Do this:
In the listing below, take everything from the line containing "This screenshot has height=483, width=820." down to the end of the listing, and switch "Last Name" to "Surname" with all else unchanged. Return only those lines, leaving out the pictures.

------------------------------------------------------------

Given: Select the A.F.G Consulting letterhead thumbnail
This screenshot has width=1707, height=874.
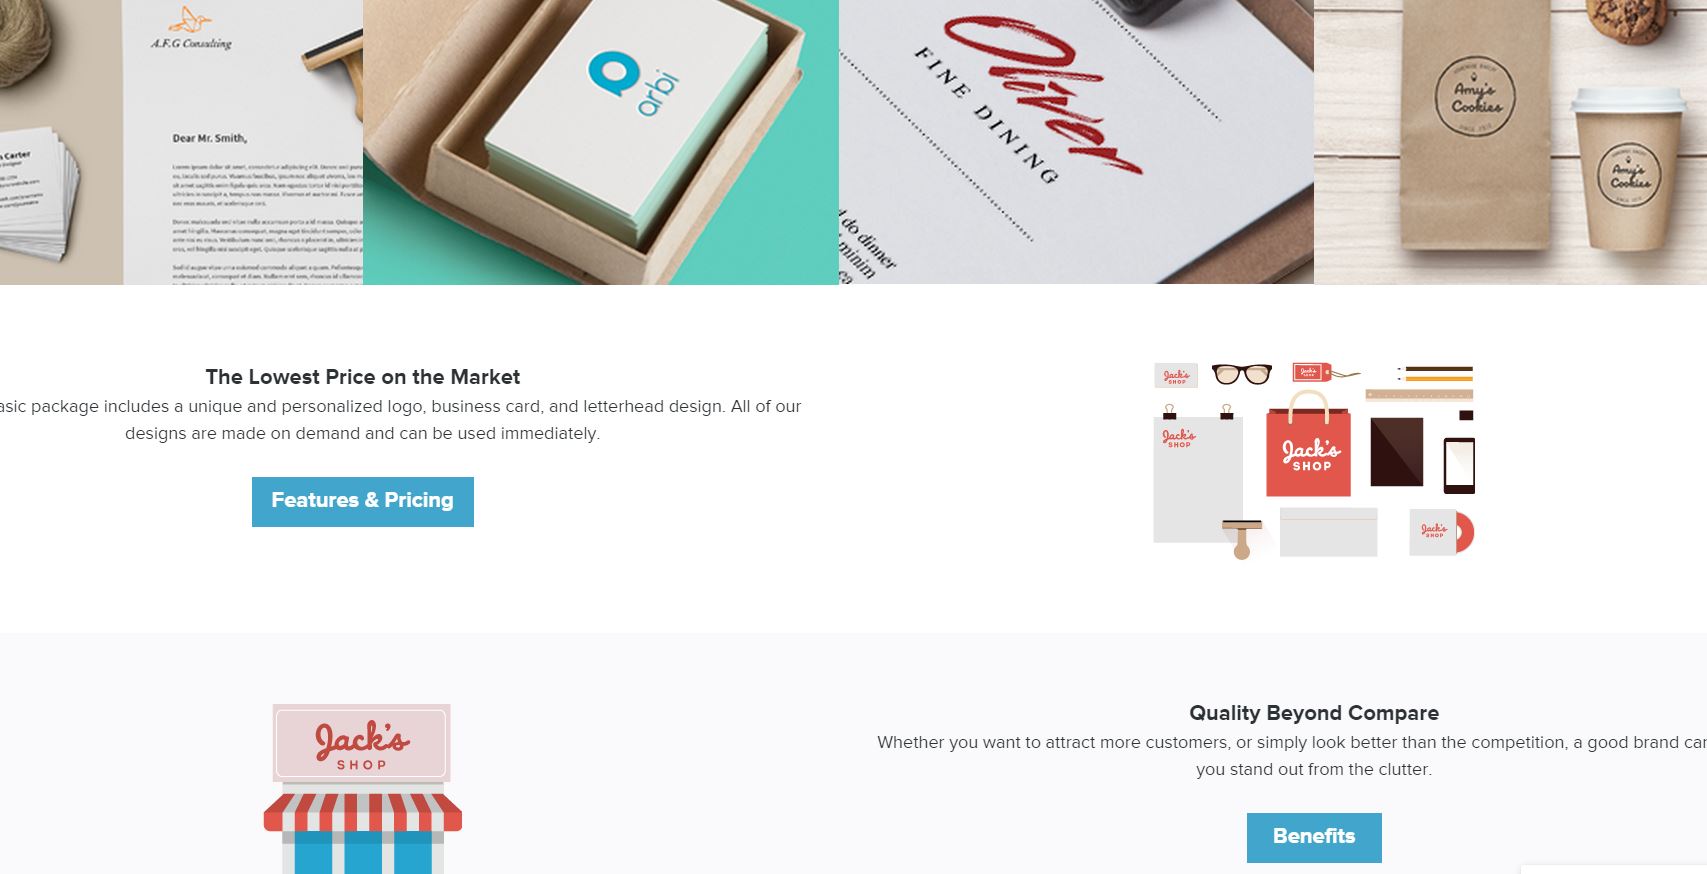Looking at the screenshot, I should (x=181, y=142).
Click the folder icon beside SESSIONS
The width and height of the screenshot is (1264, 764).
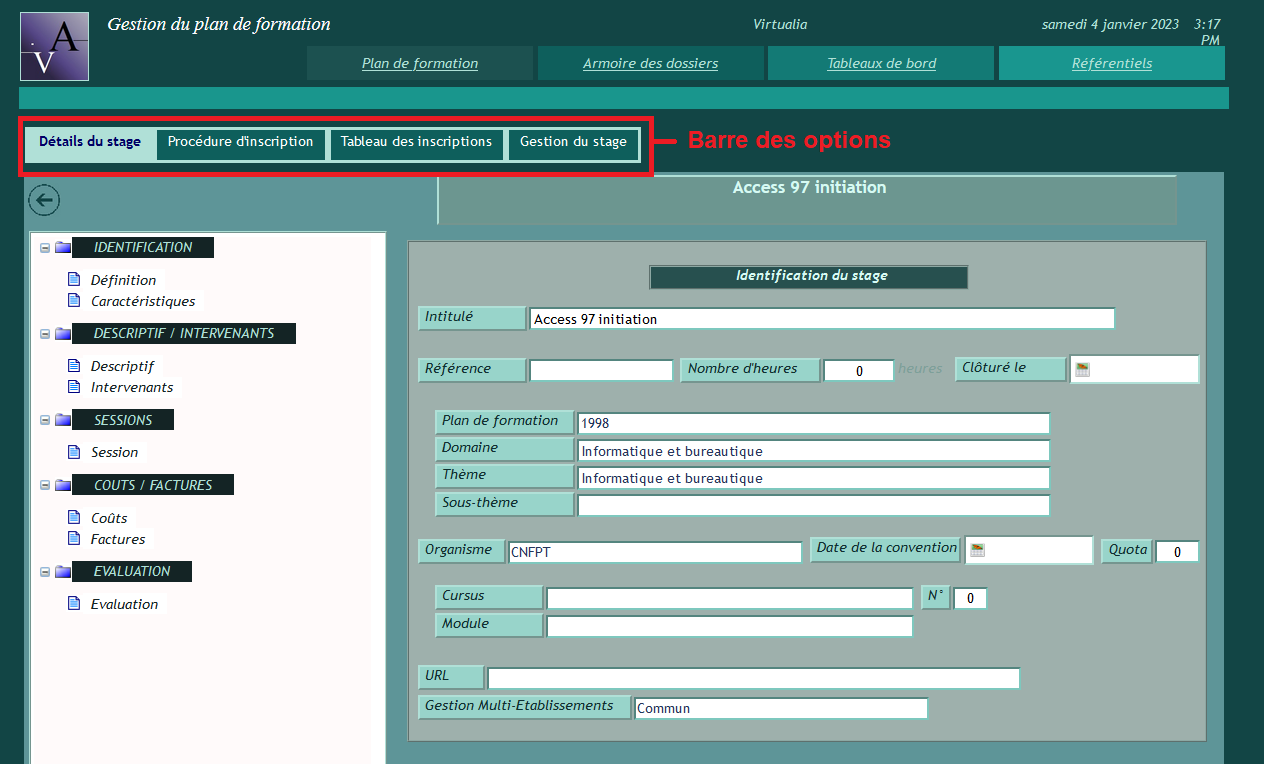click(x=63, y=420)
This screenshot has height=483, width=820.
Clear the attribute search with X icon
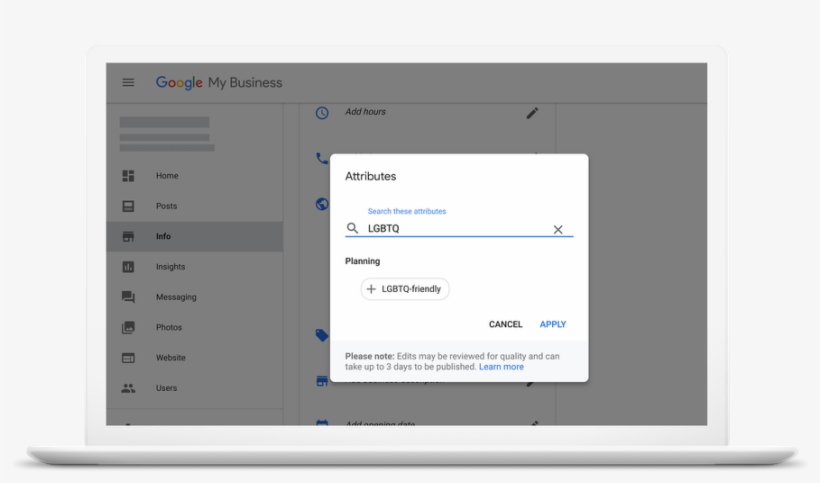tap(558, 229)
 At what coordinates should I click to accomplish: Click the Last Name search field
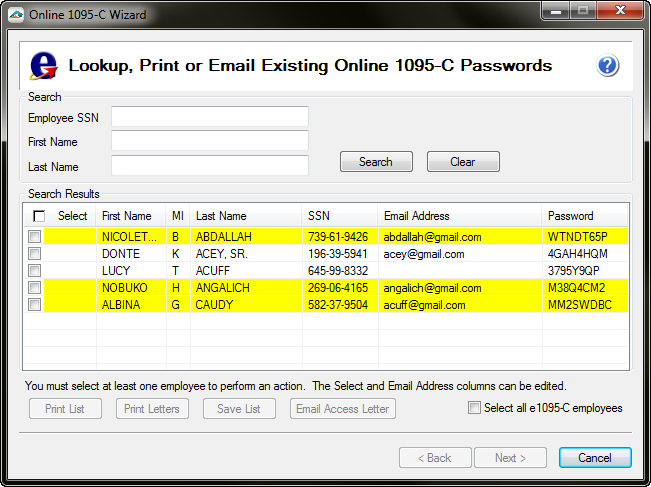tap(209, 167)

------------------------------------------------------------

Worked solution:
This screenshot has height=483, width=820.
Clear the attribute search with X icon
tap(558, 229)
 At what coordinates should I click to accomplish: Click the Surname search field
tap(209, 167)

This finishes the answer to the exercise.